Ils parviennent à peine à faire signer leurs propres auditeurs.

La ville de Québec compte 540 000 habitants et la communauté métropolitaine, 810 000 environ.

Il n’y a donc que 4% de la population de la communauté métropolitaine qui aurait signé la pétition, si bien sûr on croit que ce sont tous des humains qui ont voté. Notez qu’on peut signer cette pétition peu importe où on se trouve dans le monde.

Jeff Fillion lui-même a affirmé que les signataires faisaient signer leurs chiens alors ça vous donne une idée du niveau de crédibilité.

Tant de bruit et de tapage pour ça.

On peut classer ça tout de suite dans la section échec, pour eux, et victoire, pour nous.

C’est légèrement plus que la pétition que Québec 21 avait lancé il y a quelques mois (22,000).

C’est maintenant clair que les anti-tramway vivent dans un dôme s’entretenant lui-même et que, même s’ils parviennent à crier très fort, ils sont incapables de mobiliser des personnes en dehors de leur petit cercle.

C’est aussi maintenant clair que la population de Québec est massivement derrière son projet de tramway.

Rétrospective 2019 : Dorion-Nolin-Payette sonnent la charge

L’écoute de la Chevauchée des Walkyries est suggérée pour cette lecture

C’est désormais une tradition du temps des fêtes, aussi prévisible que la droite criant qu’on-peut-plus-dire-joyeux-noël, voici le grand retour de la rétrospective annuelle: le meilleur du pire de la radio-poubelle.

Cette année met en vedette les femmes, trois femmes en particulier, brisant l’omerta et attaquant de front la radio-poubelle. Merci à Catherine Dorion, Safia Nolin et à Dominique Payette de charger visière levée.

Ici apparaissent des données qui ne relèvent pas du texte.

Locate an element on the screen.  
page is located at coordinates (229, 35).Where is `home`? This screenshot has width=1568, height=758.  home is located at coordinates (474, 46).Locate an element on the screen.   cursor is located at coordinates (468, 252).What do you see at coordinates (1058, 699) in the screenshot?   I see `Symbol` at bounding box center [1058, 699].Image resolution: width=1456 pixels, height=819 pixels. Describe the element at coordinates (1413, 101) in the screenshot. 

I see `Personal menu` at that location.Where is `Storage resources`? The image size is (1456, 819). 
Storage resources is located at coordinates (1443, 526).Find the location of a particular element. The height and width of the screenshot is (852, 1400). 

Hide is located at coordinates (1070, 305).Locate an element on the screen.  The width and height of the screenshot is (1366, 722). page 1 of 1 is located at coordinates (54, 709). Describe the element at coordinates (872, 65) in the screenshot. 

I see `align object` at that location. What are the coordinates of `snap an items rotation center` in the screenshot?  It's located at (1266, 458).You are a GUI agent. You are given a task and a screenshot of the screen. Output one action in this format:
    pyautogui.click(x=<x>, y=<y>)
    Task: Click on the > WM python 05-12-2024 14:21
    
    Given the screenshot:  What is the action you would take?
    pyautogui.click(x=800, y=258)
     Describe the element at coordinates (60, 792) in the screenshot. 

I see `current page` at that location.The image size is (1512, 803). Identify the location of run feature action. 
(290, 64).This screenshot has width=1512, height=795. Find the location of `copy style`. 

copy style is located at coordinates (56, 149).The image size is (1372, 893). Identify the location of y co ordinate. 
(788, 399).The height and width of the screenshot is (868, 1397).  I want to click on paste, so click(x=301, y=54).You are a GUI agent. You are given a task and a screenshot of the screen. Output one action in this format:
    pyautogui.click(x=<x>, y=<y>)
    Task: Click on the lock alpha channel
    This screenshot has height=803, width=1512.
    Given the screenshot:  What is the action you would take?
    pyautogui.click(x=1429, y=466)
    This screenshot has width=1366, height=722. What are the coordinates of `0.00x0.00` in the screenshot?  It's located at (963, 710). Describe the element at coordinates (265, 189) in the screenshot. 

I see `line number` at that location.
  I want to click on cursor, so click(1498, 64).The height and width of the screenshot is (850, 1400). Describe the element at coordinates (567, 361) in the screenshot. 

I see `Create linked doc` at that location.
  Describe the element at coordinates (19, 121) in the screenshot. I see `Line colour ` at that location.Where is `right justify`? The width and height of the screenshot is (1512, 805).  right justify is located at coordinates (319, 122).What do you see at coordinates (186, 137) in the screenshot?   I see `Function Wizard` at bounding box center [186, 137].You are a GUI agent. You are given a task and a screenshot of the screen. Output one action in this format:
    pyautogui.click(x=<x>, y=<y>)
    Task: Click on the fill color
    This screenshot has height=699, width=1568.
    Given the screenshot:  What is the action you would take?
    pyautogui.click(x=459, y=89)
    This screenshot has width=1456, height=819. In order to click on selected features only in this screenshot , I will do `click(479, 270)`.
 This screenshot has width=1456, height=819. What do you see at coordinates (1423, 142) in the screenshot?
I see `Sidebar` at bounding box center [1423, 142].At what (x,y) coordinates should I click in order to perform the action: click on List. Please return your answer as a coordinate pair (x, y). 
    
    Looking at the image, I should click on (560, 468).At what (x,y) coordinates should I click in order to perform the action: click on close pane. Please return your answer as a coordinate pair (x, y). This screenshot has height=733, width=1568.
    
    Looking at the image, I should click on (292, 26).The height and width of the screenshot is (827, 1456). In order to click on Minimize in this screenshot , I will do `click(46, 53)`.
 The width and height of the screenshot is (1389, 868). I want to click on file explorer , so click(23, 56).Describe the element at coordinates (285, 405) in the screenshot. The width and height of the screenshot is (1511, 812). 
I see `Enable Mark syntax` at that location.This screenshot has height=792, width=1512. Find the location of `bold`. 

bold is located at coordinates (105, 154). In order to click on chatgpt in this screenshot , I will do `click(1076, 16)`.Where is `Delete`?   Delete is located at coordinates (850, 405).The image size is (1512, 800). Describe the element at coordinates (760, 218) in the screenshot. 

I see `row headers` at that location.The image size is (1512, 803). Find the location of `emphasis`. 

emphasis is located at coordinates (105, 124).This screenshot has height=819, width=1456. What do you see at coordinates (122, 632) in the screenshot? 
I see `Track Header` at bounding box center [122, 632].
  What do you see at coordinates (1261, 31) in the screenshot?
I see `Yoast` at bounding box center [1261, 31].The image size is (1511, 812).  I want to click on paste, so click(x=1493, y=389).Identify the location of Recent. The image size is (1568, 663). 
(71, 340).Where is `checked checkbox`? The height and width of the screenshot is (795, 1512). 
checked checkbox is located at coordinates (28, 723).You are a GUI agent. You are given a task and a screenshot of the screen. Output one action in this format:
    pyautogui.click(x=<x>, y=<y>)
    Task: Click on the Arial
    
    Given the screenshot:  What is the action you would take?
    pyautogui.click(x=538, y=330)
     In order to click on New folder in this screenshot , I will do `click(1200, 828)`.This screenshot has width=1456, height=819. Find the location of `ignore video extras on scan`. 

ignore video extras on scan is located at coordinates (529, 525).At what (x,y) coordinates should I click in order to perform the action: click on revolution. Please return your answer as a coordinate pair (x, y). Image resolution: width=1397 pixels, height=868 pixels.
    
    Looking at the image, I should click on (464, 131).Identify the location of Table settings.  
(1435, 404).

Prenez note des hyperliens conduisant vers les fichiers audios originaux, validant ce qu’on affirme.

Janvier

Manif #StopCultureDuViol, 25 octobre 2016

Alors que les survivantes de viol dénoncent la difficulté de se faire entendre par le système de justice traditionnel, des élues proposent la création d’un tribunal spécialisé dans les crimes sexuels et la violence conjugale.

Dominic Maurais y voit un complot féministe anti-homme, ajoutant que celles qui croient à la culture du viol sont… des droguées.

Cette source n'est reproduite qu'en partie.